C'est à mon club "eau large de noé" à la Pointe-Rouge que s'est déroulé les 26 et 27 mai pour la deuxième année consécutive le Windsurfer Contest. C'était également l'occasion de fêter dignement les 5 ans du club...fiesta en perspective!
C'est une course qui consiste en un retour au source de la planche à voile puisque tout le monde court à armes égales sur des windsurfers d'époque...avec les gréements d'origine.

Concept très sympa et attrayant aux yeux de la trentaine de riders qui se sont réunis pour l'occasion : compétition acharnée aussi bien sur l'eau qu'à l'apéro (qui a duré tout la durée du contest pour certains dont nous tairons les noms...).
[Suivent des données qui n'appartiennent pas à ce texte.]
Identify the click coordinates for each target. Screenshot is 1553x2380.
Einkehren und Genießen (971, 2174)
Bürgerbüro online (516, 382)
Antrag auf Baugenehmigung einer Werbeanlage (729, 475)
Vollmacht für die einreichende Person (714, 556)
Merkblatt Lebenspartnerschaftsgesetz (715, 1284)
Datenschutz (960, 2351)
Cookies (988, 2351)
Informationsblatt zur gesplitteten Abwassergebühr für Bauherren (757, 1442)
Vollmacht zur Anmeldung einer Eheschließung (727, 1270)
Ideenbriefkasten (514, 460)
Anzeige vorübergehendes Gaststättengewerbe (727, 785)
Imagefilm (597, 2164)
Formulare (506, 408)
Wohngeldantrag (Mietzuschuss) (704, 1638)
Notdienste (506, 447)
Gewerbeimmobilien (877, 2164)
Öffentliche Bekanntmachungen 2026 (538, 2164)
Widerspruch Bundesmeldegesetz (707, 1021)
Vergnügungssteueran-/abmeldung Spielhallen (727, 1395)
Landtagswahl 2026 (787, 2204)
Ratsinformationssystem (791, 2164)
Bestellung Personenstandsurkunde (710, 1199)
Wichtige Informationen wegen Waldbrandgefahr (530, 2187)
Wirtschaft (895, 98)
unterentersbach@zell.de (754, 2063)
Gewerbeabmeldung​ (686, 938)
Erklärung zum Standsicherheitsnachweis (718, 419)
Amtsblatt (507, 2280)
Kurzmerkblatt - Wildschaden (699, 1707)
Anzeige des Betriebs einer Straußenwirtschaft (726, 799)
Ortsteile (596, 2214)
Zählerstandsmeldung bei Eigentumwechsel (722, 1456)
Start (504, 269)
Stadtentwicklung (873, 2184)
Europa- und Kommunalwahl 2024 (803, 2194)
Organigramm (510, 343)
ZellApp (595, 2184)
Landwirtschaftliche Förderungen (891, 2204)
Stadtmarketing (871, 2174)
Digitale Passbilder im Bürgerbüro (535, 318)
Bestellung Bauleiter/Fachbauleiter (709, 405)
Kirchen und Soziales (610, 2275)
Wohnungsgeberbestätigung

C'était une première pour moi de monter sur ces os de sèche d'une bonne vingtaine de kilos avec une dérive et leurs gréements bien connus pour leur stabilité sans limites dans les rafales, sans parler de la rigidité légendaire des wishbones (en teck pour certains!)
Le matos est tiré au sort pour plus de fair play, le départ est de plage et au lièvre, la ligne étant ouverte par de ravissante bunny-girl (Lucile et Marine ;-)) qui courent au ralenti pour le côté glamour de la course.
Les vieux sont au RDV, ils se sont bien rappelé comment fonctionnait l'engin! Du côté des plus jeunes et du mien, seuls Colin Pouderoux (18 ans, coureur RSX) et moi avons pu faire nos armes rapidement en se qualifiant pour les quart de finales.
C'est d'ailleurs avec lui que je me retrouve en 1/4 : il prend le dessus et remporte la manche devant moi!
En demi, je prends un départ calamiteux, suis dernier (sur 10 participants) à la première bouée, remonte et me bats pour une place entre 4 et 6....malgré tous mes efforts je reste 6ème et échoue ainsi aux portes de la finale, pendant laquelle j'irai faire un petit tour en slalom.
En finale, qui se dispute en 3 manches, Colin et sa régularité l'emporte! Il repartira d'ailleurs avec une Tabou Windstyler, Windsurfer des temps modernes!
Bravo à l'orga et RDV l'année prochaine.
En même temps aurait pu courir la longue distance de Fréjus, mais par manque de chance pour eux et par chance pour moi (vu que j'avais fait le choix de rester "à domicile"), les conditions n'ont pas été assez stables pour pouvoir valider la course.